[ABOUT THIS TASK] Report every line of the entries that contains the word "Toggle".

Stored records
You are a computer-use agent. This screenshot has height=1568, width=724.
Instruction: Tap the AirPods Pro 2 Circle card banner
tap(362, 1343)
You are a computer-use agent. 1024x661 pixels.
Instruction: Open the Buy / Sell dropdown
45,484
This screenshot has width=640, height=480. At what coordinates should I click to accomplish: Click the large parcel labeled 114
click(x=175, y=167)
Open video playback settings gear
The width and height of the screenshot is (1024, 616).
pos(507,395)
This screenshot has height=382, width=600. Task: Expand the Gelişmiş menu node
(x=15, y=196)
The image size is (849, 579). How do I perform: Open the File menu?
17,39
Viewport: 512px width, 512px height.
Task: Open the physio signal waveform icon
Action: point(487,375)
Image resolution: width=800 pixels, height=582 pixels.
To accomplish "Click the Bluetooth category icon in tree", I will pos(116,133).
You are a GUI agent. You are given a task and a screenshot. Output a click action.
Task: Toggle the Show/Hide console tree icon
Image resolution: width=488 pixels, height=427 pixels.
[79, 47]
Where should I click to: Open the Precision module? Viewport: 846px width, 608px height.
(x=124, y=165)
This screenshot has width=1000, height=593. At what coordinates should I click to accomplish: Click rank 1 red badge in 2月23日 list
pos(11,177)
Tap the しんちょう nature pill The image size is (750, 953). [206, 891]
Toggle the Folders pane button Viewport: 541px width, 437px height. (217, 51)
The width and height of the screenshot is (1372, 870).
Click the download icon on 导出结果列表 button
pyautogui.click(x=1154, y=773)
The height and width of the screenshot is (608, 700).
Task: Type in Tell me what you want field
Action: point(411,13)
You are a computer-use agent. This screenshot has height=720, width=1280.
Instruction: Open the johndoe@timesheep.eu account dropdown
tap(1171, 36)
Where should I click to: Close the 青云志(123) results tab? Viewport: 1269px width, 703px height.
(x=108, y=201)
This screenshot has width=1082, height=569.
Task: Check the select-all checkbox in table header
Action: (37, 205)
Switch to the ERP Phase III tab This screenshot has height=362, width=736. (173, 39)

[WRITTEN REPLY]
Task: Toggle the Show/Hide console tree icon
Toggle the Folders pane button Viewport: 541px width, 437px height. (217, 51)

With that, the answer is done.